Chroma

Chroma is a game created for Sheridan Colleges’ “Design Week” challenge. In this week-long intensive, we are put into groups and have to develop games based on a prompt given by the professors and industry professionals who oversee our work and provide guidance. At the end of the week, our games are judged by the aforementioned industry professionals who rank their top 10 favorite games, which are given further feedback as a reward. Chroma was placed on this top 10 list.

The prompt for this instance of Design Week was to develop 3 games that all are based on the same sport. Our group decided on Dodgeball as our sport, and we split into three smaller subsections who would each develop their own variation. Chroma was my subsection’s version of this challenge.

The Design

For this challenge, I was the Game Designer and Programmer for our subsection. I had been brewing up a thought experiment of a visually deprecated game where players can only see specific aspects of the game and have to infer others. Similar to optical illusions that trick your brain into seeing things that aren’t explicitly there (Figure 2). For instance, could the player determine the trajectory of a ball in pong if they couldn’t see it?

With dodgeball being the challenge, I wanted to incorporate a few specific elements of the design, namely the team element and the hectic gameplay that dodgeball tends to devolve into.

With these aspects in mind, I decided to create a couch co-op party game where communication both visually and verbally is required to win. This is done by giving asymmetric roles to each team. In this case, the Paddles can hit the ball, but can’t see it, and the Pingers can see the ball, but can’t hit it. This visual deprivation is achieved through the use of customized 3D Glasses (Figure 4/5) that, when combined with the color choices in the game, lead to players with specific glasses being able or not being able to see elements of the game. Each team would have one player wearing each color of glasses.

The Pinger role allows for that player to put a small circle in play that is visible for the paddle player (Figure 6). These are meant to inform the Paddle player to see where the ball is and where it is going. These Pings slowly decrease in size when spawned, allowing the Paddle player to figure out where the ball is going. Throughout the game, the color of the screen will shift and the roles of the players would change on the spot. This means that the players are not relegated to playing the supportive role of the Pinger and this process breaks the inherently asymmetrical gameplay that it had.

Figure 6 : Example of the “Pings” the Pinger player could put down (The small blue circles)

Figure 6 : Example of the “Pings” the Pinger player could put down (The small blue circles)

Programs : Unity, Git, iTween

Figure 1 : Example of Dodgeball

Figure 1 : Example of Dodgeball

 
Figure 2 : This is an optical illusion that tricks your mind into thinking there is a triangle in the image when there is none fully drawn.

Figure 2 : This is an optical illusion that tricks your mind into thinking there is a triangle in the image when there is none fully drawn.

Figure 4 : First example of the customized 3D glasses (Not actual image)

Figure 4 : First example of the customized 3D glasses (Not actual image)

Figure 3 : Screenshot of the game with the visual filter colored so people with the blue glasses can’t see the ball.

Figure 3 : Screenshot of the game with the visual filter colored so people with the blue glasses can’t see the ball.

Figure 5 : Second example of the customized 3D glasses (Not actual image)

Figure 5 : Second example of the customized 3D glasses (Not actual image)

 

What I Learned

Chroma was a fascinating project to work on for many reasons.

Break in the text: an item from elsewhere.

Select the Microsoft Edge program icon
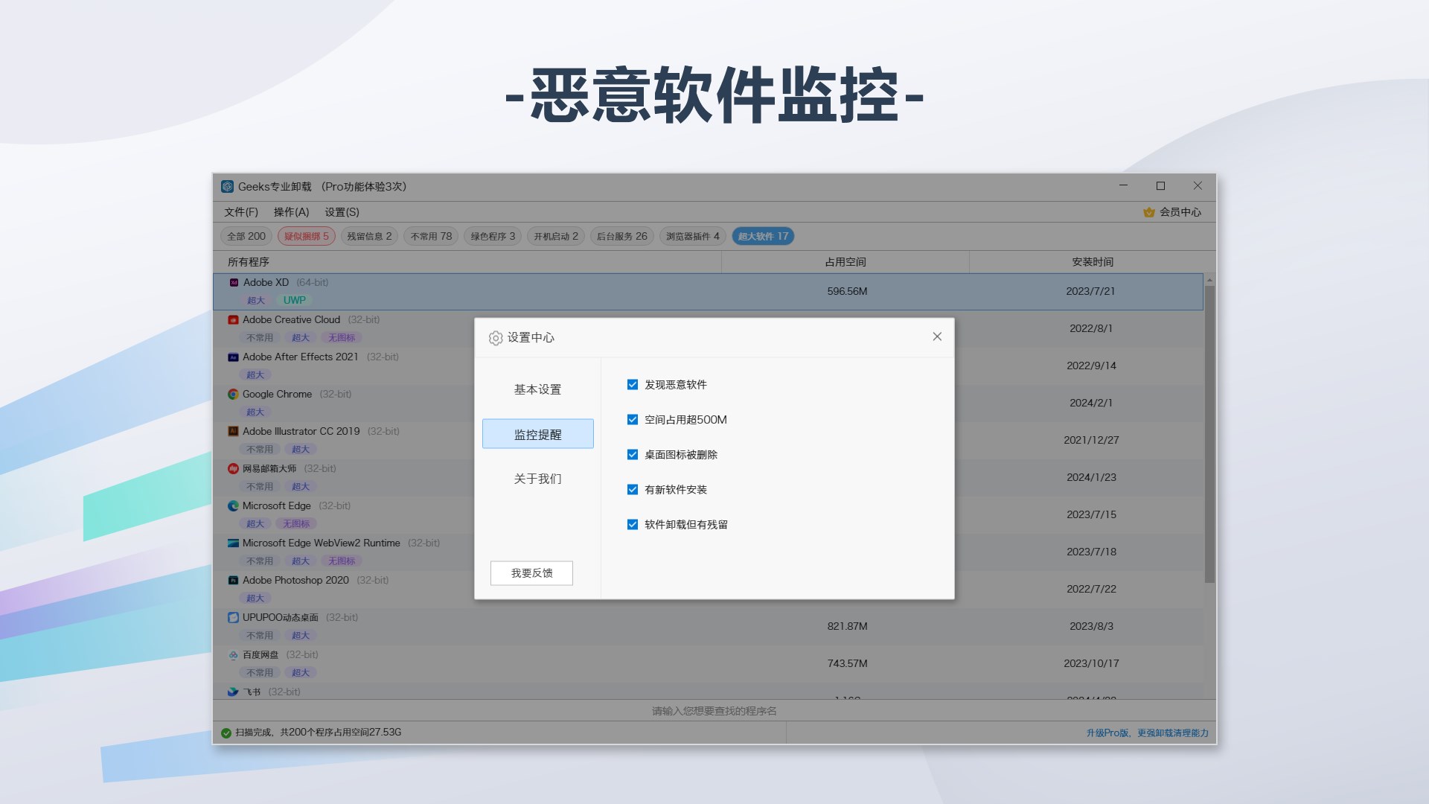Screen dimensions: 1429x804 click(231, 505)
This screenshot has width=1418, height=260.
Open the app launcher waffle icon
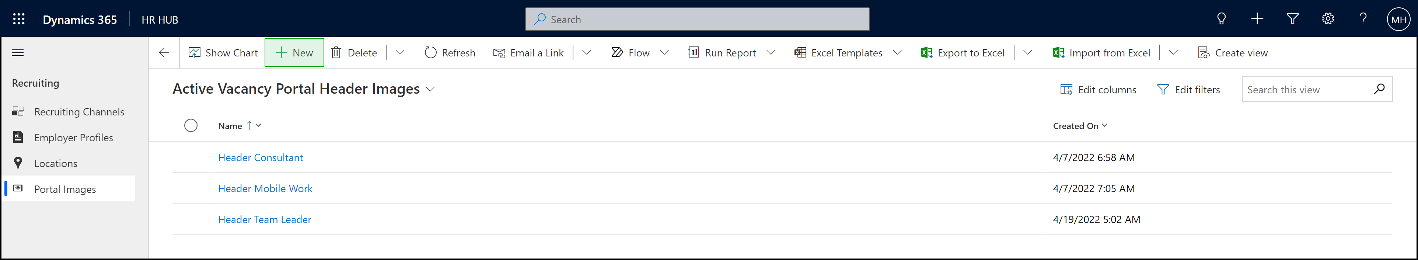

The design by itself worked without having to tweak much in terms of balancing. Pong is a formula that has been done to death, so there wasn’t much to change.

What happened to be our major downfall was screen resolution and brightness. The glasses aren’t perfect and if the brightness of the screen was off-colored or different in some way, both players would be able to see the ball regardless of their glasses, which invalidated the entire purpose of the game. This game is also not intended for audiences who are color-blind or visually impaired in that way, which is something we decided would be fixed if this was a project we looked to continue on.

What I can say in the end is that this project was tremendously fun and demonstrated an interesting pipeline from a weird thought experiment to a fun version of the game.